Gli uccelli migratori in effetti stanno modificando i loro comportamenti in reazione ai cambiamenti climatici arrivando nei luoghi deputati alla riproduzione in anticipo. Lo rivela uno studio condotto dall’Università di Edinburgo, che ha passato al setaccio centinaia di specie dei 5 continenti. Il risultato è che, in media, questi uccelli raggiungono i loro habitat estivi un giorno prima del normale per ogni grado in più della temperatura media superficiale.
Può sembrare un’inezia, un particolare di poco conto. E invece anche una variazione così piccola può avere ripercussioni importanti sulla vita e la capacità riproduttiva di centinaia di specie di volatili. Se gli uccelli migratori arrivano a destinazione nel momento sbagliato, anche soltanto di pochi giorni – spiegano i ricercatori di Edinburgo – possono essere svantaggiati nella ricerca di cibo e di un sito di nidificazione. Di conseguenza, viene influenzato anche il momento della schiusa delle uova e le possibilità di sopravvivenza dei pulli.

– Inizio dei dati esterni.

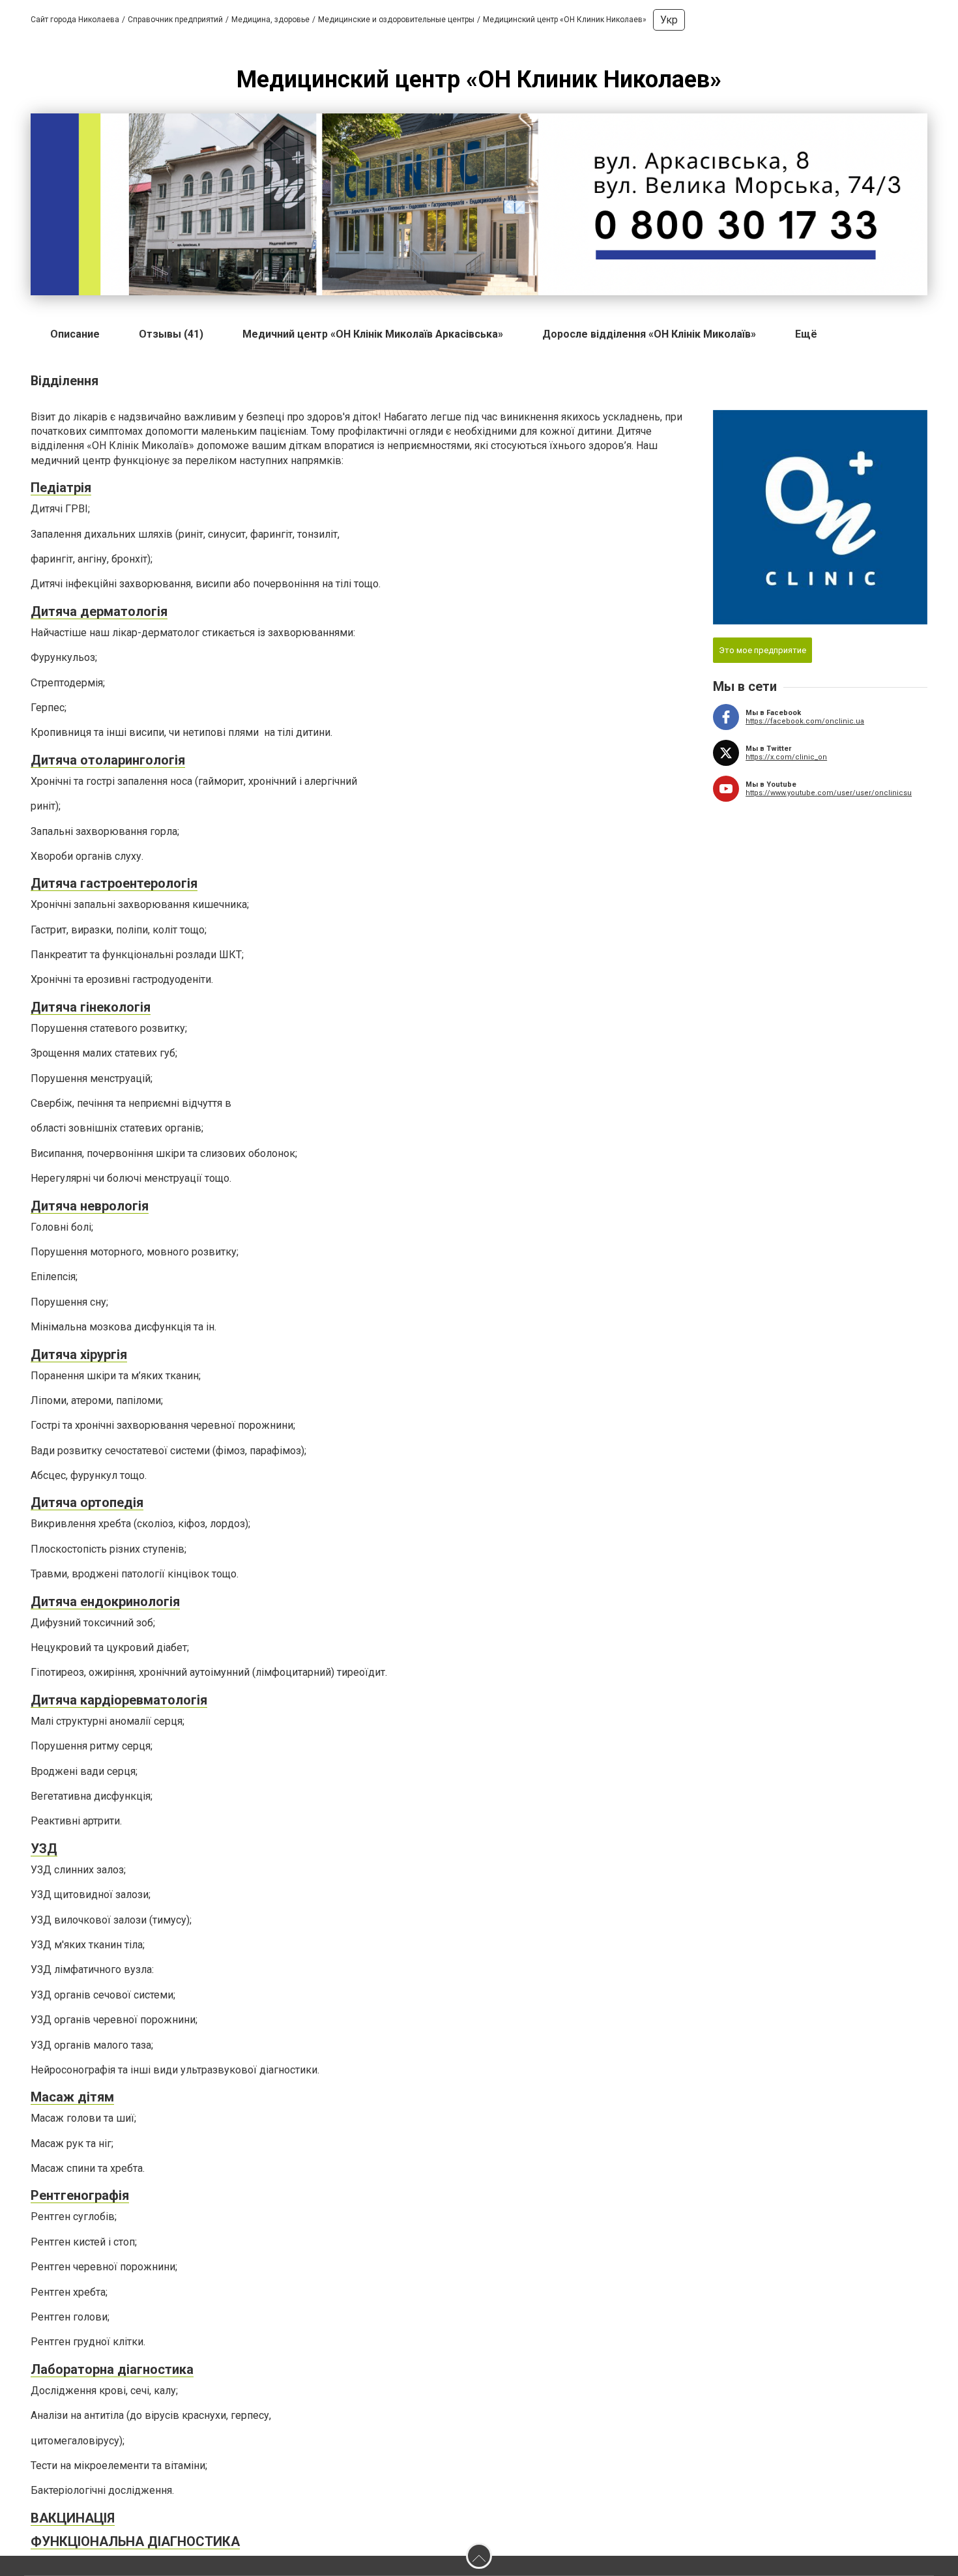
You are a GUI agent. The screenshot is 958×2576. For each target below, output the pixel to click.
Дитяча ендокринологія (105, 1601)
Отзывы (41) (171, 334)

Tra tutte quelle osservate, sono le specie che migrano lungo le distanze maggiori che rischiano di patire di più dagli effetti dei cambiamenti climatici. Gli scienziati dell’università scozzese hanno osservato che questi animali tendono ad avere una risposta meno pronta degli altri, ovvero modificano i loro comportamenti con lentezza all’aumentare della temperatura. Per questo motivo tendono ad arrivare più in ritardo rispetto ad altri volatili e quindi ad avere meno risorse a disposizione delle altre specie. Tra questi animali a rischio figurano anche la comunissima rondine e la balia nera.
I ricercatori di Edinburgo hanno esaminato qualsiasi traccia e nota relativa alle migrazioni degli uccelli che sono riusciti a trovare, risalendo indietro nel tempo anche di 300 anni: si sono basati sugli appunti di altri scienziati, ma anche osservatori amatoriali, incluse le osservazioni del celebre naturalista americano Henry David Thoreau. Gli sforzi della ricerca, pubblicata sul Journal of Animal Ecology, sono tutti diretti al futuro: “Queste indicazioni ci potrebbero aiutare a prevedere quanto gli uccelli migratori si riescono ad adattare ai cambiamenti climatici”, spiega il ricercatore Takuji Usui. Fonte
Ma non è finita qui.
Negli ultimi 40 anni, gli uccelli migratori nordamericani sono diventati più piccoli e le loro ali sono diventate un po’ più lunghe ed entrambi questi cambiamenti sembrano rispondere al riscaldamento globale. Si tratta dei primi risultati dello studio “Shared morphological consequences of global warming in North American migratory birds”, pubblicato su Ecology letters da un team di ricercatori dell’università del Michigan e della Gantz Family Collection Center – The Field Museum, che ha analizzato un dataset di 70.716 uccelli migratori nordamericani appartenenti a 52 specie, trovati morti a Chicago a causa di collisioni con gli edifici durante le migrazioni primaverili e autunnali. Per ciascuna specie sono state eseguite più misurazioni su ogni esemplare.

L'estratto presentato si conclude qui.